Monthly Archives: April 2018

Britain, the US and France

Two opinion pieces today highlight Britain’s post-EU situation well. Tunku Vadarajan highlights the change in relative diplomatic status between Britain and France. He contends that France is the United States’ new principle ally among European great powers as evinced by the state visit of Marcon last week. This is at the expense of Britain, because a Britain outside the EU is no longer consequential.

The second piece by Ted Brumond puts a spotlight on the decline of the RAF and British military generally. The Royal Navy is now so small that it can field only 5 frigates at a time. The Army has only 227 main battle tanks. Budget cuts have cut deeply in the UK’s ability to project power in any meaningful way.

These are two sides of the same coin. A Britain outside the EU has a smaller “continental commitment.” Whether Britain should be engaged on the European continent and prepared to wage a land war or not, has always been at the heart of defense politics. Armies are expensive and furthermore, the Army is organized on the regimental system. The basic organizational unit in the British Army is a regiment of about 3 battalions of combined arms and self-supporting. It is an ideal way of organizing for low-intensity conflict (LIC) and military operations other than war (MOOTW). The British Army is a professional volunteer force recruited geographically into regiments. A regiment’s smaller size, close to an American Brigade or a USMC Marine Expeditionary Unit (however the MEU is purposely built and trained for expeditionary warfare). Its organization, size, and capability, the perfect solution for colonial policing. In the post-colonial era, the regiment has transitioned well to counterinsurgency, peacekeeping, and armed humanitarian operations. You could say that the British Army’s character was determined by empire (the American Revolution, being the first of many LICs the British Army fought).

The British Army is not built to wage total war with massed forces. Only were it organized on the basis of the division could it be considered a force for waging continental war against the Russians. British Army doctrine is focused on maneuver (much like the USMC), because they expect to be outgunned and outmanned.
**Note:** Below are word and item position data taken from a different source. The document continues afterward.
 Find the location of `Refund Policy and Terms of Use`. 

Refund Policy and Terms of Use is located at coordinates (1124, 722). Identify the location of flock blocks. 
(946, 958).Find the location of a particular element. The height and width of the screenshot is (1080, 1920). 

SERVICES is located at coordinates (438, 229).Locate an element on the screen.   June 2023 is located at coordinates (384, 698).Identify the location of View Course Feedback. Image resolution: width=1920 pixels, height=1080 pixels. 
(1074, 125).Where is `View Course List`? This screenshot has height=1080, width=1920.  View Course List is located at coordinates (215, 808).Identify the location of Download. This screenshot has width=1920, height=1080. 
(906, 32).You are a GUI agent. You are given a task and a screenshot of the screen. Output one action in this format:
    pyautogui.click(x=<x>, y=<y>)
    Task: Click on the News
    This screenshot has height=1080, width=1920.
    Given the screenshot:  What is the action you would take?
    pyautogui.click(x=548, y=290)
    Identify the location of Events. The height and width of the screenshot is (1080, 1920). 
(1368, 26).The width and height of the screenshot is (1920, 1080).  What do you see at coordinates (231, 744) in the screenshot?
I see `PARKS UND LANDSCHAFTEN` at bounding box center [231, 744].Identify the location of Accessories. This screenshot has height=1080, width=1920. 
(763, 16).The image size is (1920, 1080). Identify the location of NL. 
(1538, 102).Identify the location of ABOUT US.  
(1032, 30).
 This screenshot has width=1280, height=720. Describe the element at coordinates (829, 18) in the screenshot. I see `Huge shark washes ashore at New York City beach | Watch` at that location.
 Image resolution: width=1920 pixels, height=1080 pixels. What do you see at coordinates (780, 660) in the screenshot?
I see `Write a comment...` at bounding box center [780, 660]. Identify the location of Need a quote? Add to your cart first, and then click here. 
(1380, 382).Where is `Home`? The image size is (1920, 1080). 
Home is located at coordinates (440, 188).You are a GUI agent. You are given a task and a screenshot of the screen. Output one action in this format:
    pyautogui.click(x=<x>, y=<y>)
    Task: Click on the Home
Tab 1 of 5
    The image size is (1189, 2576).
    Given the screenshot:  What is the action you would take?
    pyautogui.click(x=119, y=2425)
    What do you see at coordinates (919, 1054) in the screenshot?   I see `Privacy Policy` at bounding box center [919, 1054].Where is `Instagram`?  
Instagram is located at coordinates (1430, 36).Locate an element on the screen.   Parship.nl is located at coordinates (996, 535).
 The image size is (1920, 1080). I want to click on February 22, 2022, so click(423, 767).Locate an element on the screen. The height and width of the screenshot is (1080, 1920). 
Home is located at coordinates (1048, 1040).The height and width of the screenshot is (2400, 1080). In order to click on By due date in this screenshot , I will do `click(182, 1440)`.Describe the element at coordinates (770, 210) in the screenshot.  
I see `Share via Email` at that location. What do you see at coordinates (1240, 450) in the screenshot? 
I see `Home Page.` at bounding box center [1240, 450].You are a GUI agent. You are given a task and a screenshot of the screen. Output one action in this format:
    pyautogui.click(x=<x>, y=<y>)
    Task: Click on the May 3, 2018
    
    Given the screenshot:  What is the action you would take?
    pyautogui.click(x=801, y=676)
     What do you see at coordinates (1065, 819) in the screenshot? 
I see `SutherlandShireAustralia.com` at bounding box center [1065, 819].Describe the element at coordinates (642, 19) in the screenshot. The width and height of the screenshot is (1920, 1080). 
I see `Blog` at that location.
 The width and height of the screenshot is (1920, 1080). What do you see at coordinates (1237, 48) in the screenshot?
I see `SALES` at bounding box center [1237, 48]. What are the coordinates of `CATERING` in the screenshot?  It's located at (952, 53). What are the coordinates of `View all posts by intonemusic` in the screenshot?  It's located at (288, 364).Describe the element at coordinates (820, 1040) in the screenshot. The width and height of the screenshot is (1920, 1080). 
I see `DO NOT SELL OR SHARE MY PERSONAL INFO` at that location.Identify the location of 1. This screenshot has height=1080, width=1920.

More disturbing in the Weekly Spectator piece is the decline of the Royal Navy. With empire now a generation in the past and the Cold War over, a substantial peace dividend was harvested (navies are exceedingly expensive to build and maintain).  The US Navy took over responsibility for providing the global public good of policing the global maritime commons (a mission the US has been trying to shirk since the end of the Cold War, because it is expensive).  The Royal Navy did not need to be as large.  However, it would appear that perhaps too much peace dividend has been harvested. I say this, because 5 frigates and a couple of submarines is not enough ASW capability to police the coasts, let alone enough firepower and presence to impose a blockade of Europe. Russian submarines will prowl the North Atlantic.

This decline in RN capability could be an additional reason for US diplomatic disengagement unmentioned by Vadarajan. The RN won’t matter in a European conflict.

In the modern era Britain has always avoided a continental commitment where possible. From one perspective, Brexit is about precisely that issue. After the Second World War, Britain appeared to double down on a continental commitment in order forstall another European total war. Part of that commitment was not merely NATO, but participating in the EEC/EU in order to have influence on the continent, however the cost of participation in the EU project rose higher than the immediate benefit of participation. Brexit is a retreat from the continental commitment, which has always happened with extended peace time.

Which brings me to France. Vadarajan, ably points out the reasons for increasing US engagement with France. Post Brexit, the US wants to have influence, and France is a powerful partner in the EU. Furthermore, France also is not the complete military basket case that Germany is.

This is not to say that France will ever be as close to operating with US Forces the way the British Army has. Language and cultural barriers will make that difficult. This is not to say that there aren’t substantial differences between British and American strategic culture. For example, British military doctrine is based on maneuver and harrassment, whereas, American military doctrine has been shaped by the Civil War, World War II, and Vietnam towards waging total war and not LIC. It is still division centric and geared towards fighting total war, even after more than a decade of LIC in Southwest Asia. The US may come to work more closely with French forces over time. This is particularly true of deterrence missions in Europe (e.g., tripwire deployment in Eastern Europe) and LIC/MOOTW in Africa (e.g., Mali where French and US forces are deployed to increase state security and combat Islamist forces).

Where does that leave Britain viz. the US relationship? It is not beyond the realm of possibility that Britain could forge a truly consequential trade relationship with North America via NAFTA or some other new Multilateral arrangement, however, the “special relationship” is probably over in the new world disorder.  Britain has returned to a geopolitical situation similar to before the Elizabethan age–a territorial defense Army and a Navy too small to protect Albion’s interests beyond the Channel and sometimes not even that.